3.SOCIO-ECOLOGICAL CHALLENGES: TERRITORY, INFRASTRUCTURES, AND COMMONS MANAGEMENT

This line addresses the impacts and transformations derived from socio-economic and ecological crises, analysing their effects on social relations in rural and urban contexts, on material infrastructures, and on the relationships between humans and other living beings. It pays particular attention to: (1) energy transition processes, the challenges of climate change, and emerging forms of socio-ecological governance, exploring mechanisms of adaptation, sustainability, and resilience; and (2) the cross-border issues affecting the territories in which the group is embedded, including questions of environmental justice, citizen participation in the management of common goods, and the reduction of social inequalities. This line situates the group at the forefront of contemporary debates on political ecology, climate justice, and global sustainability.

4.EXPERT SYSTEMS, LANGUAGE, AND ARTIFICIAL INTELLIGENCE

This line analyses how various processes of mediation between people, (1) devices, (2) infrastructures, and (3) non-human agents transform everyday life and generate dynamics of social change. In particular, we investigate how the digital, the technical, and the ludic are reshaping what we understand as “social” and “cultural.” This includes AI platforms, machine-translation tools, and self-tracking technologies (e.g., health apps), as well as video games, algorithmic systems, and hybrid environments where humans and non-humans—robots, algorithms, and virtual assistants—coexist. The objective is to understand how these devices not only mediate interactions but also foster new forms of agency, sociability, and creativity, opening pathways for social and cultural transformations previously unimaginable.

5.METHODOLOGICAL, PUBLIC-FACING, AND TEACHING INNOVATION

This line is developed primarily within Atmosfera Lab Bisuala, a laboratory for methodological research, cultural creation, and pedagogical innovation. Its work is structured around three axes: (1) applied research and new thesis formats (creative and industrial), promoting co-participatory research processes with institutions and sociocultural actors; (2) production in new media (film, illustration, fanzines, podcasts), which expand the audiences of research and explore innovative narratives for scientific dissemination; and (3) teaching innovation through the design of active visual-learning methodologies in undergraduate and postgraduate programmes, aimed at fostering the collective production of knowledge. Its purpose is to generate rigorous and innovative research, enhance its social and cultural transfer, and train researchers capable of working in transdisciplinary and creative environments.

Group Composition

GAIT’s trajectory is closely linked to the history of the Collective Identity Research Center (CEIC), founded in 1993 and since then affiliated with the Department of Sociology and Social Work at the University of the Basque Country (EHU).
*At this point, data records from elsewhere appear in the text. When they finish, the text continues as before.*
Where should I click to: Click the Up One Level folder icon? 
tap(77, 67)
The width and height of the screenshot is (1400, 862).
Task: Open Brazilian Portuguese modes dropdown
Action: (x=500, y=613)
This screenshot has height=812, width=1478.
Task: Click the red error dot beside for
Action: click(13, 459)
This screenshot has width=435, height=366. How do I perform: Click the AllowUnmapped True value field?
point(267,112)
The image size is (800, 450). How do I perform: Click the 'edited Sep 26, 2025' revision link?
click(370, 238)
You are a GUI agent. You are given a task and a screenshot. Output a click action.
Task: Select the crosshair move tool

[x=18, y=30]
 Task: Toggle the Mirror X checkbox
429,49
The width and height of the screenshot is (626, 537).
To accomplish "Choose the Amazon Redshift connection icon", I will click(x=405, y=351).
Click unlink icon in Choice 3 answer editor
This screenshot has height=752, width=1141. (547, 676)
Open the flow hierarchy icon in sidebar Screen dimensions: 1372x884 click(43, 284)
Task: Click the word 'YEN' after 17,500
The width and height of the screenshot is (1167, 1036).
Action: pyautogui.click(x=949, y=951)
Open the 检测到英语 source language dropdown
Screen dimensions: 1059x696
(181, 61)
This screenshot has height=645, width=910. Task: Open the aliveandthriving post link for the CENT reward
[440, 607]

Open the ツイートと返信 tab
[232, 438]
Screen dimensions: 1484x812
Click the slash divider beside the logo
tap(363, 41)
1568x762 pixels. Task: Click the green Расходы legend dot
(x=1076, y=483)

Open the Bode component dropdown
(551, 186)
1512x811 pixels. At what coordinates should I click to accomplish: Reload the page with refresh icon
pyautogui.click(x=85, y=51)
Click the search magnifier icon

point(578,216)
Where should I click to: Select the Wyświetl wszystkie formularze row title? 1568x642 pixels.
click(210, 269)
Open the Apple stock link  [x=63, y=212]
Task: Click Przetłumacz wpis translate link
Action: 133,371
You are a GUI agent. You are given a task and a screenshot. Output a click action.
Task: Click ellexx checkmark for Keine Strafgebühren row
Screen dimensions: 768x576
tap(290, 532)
However, over the past decade GAIT has undergone a significant process of expansion, incorporating leading researchers from six other departments at EHU:

  • Audiovisual Communication and Advertising
  • Painting
  • Philosophy
  • Philosophy of Values and Social Anthropology
  • Political Science and Public Administration
  • Social Psychology

This process was further strengthened by the creation of Atmosfera Lab Bisuala in 2024, affiliated with the Department of Philosophy of Values and Social Anthropology. Through this growth, GAIT has significantly expanded its research agenda, consolidated its multidisciplinary profile, and embarked on a path of methodological innovation and scientific dissemination through new audiovisual formats.